Task details: Retype the records starting at the line that contains "952x1269 pixels. At" and ending at the line that contains "(360, 1030)", with both of those lines included.
^^^^
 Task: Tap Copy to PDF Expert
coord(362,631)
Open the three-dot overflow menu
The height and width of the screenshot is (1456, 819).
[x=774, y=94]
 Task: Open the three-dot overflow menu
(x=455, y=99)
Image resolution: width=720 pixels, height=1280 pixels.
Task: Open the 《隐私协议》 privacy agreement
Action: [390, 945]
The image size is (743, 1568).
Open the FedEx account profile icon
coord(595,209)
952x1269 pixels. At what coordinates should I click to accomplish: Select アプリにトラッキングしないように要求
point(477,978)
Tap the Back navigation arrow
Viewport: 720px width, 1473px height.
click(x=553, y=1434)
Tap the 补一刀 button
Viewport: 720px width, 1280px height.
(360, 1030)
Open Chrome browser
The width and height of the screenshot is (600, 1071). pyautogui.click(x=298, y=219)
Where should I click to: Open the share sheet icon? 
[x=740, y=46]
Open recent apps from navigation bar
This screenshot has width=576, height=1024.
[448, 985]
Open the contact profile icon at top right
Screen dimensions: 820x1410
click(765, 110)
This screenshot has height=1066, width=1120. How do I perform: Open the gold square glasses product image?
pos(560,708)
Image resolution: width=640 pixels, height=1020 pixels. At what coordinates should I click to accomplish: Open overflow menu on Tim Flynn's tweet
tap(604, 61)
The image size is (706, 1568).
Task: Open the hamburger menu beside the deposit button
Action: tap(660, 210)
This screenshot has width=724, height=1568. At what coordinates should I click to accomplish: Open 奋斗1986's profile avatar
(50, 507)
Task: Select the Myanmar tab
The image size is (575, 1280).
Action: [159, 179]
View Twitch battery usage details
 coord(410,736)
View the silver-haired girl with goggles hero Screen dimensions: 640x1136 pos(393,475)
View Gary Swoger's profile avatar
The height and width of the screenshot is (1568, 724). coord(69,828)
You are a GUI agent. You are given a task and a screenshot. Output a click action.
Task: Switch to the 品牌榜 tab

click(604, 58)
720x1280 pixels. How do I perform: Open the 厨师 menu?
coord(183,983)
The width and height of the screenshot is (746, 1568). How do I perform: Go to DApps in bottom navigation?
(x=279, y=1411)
^^^^
Full output:
952x1269 pixels. At what coordinates should I click to accomplish: Select アプリにトラッキングしないように要求
point(477,978)
Tap the Back navigation arrow
Viewport: 720px width, 1473px height.
click(x=553, y=1434)
Tap the 补一刀 button
Viewport: 720px width, 1280px height.
(360, 1030)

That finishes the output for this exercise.